Strike Zone (Hawk Elite Security Book 3)
Page 14
Taking a deep breath and staying still, she took account of her person—no drool, only a vague kink in her neck…maybe a line or two on her face. She ran a hand through her hair and stretched her arms up over her head. Nerves racked her stomach, but she accepted them for what they were: a sign of vigilance.
The masculine scent of John’s deodorant mixed with the light fragrance of his clothing had her opening her eyes. The scent of coffee made her groan, and she opened her eyes. “Oh,” she squeaked.
John leaned into her space, a light in his pretty gray eyes that spoke of way more than was appropriate for an airplane. But she’d seen that light before when they’d kissed. And this time, it sent the same hum of desire through her.
“Feeling better?”
With a nod, she almost leaned in to kiss him, but at the last minute, remembered they were surrounded by their teammates. “How long was I sleeping?”
“About eight hours.”
Shocked, she sat up straight. “What? You let me sleep eight hours?”
“I didn’t have the heart to wake you.”
“My entire system is going to be completely out of whack.” She groaned. “Next time, have a heart, John.”
“You’ll be fine in a day or two—besides, I slept too. Your dreaming woke me up. Coffee?”
“God, yes. Thank you.” Taking the cup he offered, she gave him a smile.
He handed off a red folder as well, and after taking another sip of her coffee, she set the mug down to open it.
The team was listed on the first page, each one partnered with another. “We’re paired.”
“Hawk always pairs a woman with a man when we’re in the Middle East.”
She nodded.
“We acquired Hassan’s location.”
Emily inhaled and let that bit of information sink in. “Okay. That’s half the battle, right?”
“It helps us make plans, yes.”
She’d recognized Hawk’s team as a well-oiled machine. And as she scanned the folder with detail after detail, put together more like an operation order, her nerves settled. There were maps of the city, and she looked them over, noting the different markings. A big black X marked a building on the northwest side of the city, outside the limits. “X marks the spot?”

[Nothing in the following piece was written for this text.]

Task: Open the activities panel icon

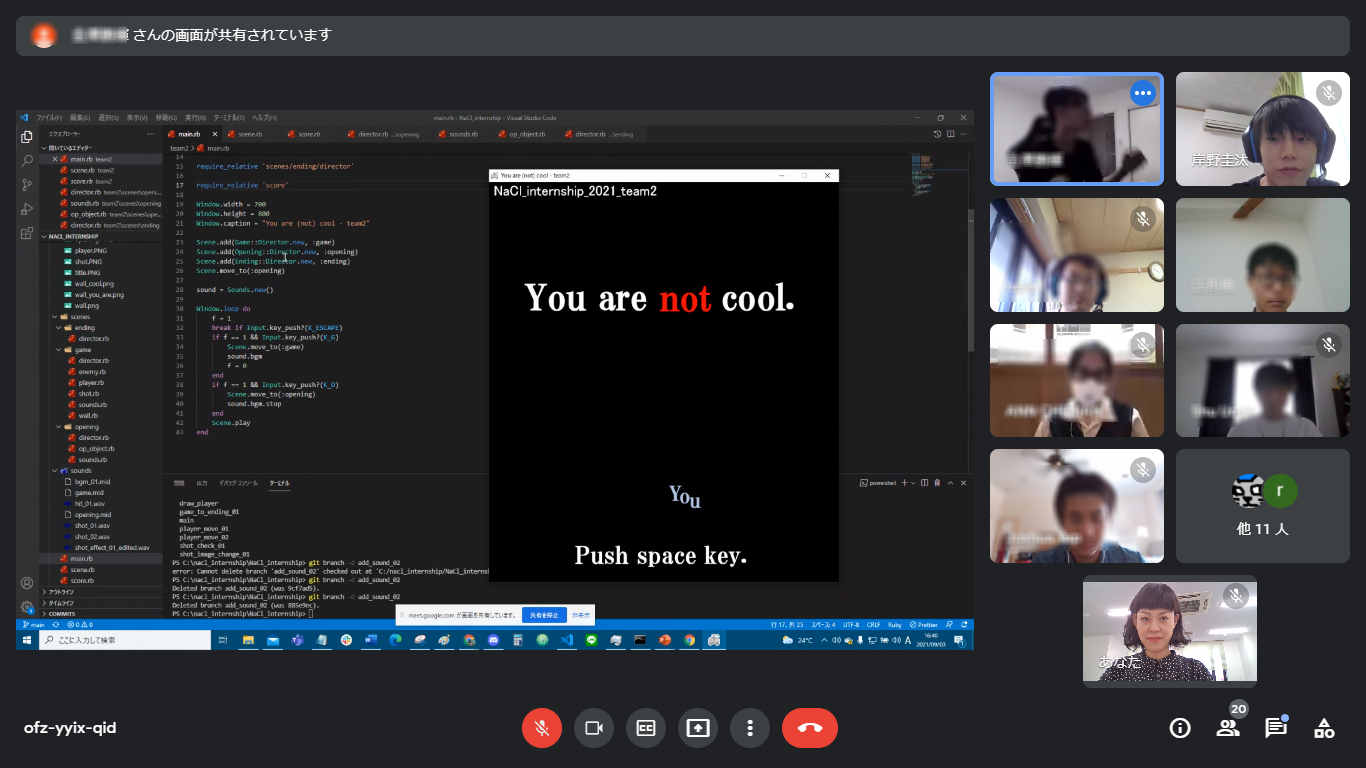Action: [1324, 728]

He laughed. “Yes, long story, involving Hawk’s oldest son.”
She liked so much about this company, especially that it included families, but it was the main reason staying was becoming so unlikely. A job like hers had left her vulnerable and despised. If anyone at Hawk Elite came under fire over her…she wasn’t sure she could take it.
“There’s a ninety-nine percent chance this is about you,” John said. He covered her hands, which were doing the weird fidgeting again. “It’s about what happened when your name was leaked to the press. Hassan has been waiting for this opportunity. And now he’s used Marcus to get you where he wants you.”
A sharp pain in her lip focused her. His thumb on her sore lip startled her.
“Keep your head covered. That hair is a dead giveaway. Stay close to me.”
She wanted to laugh. “That simplifies things well beyond what’s in this folder.”
“Sometimes simple works best for staying alive.”
Before, it had only been her life at stake.
Now she had an entire team at her back. More than anything else in two years, that scared the shit out of her.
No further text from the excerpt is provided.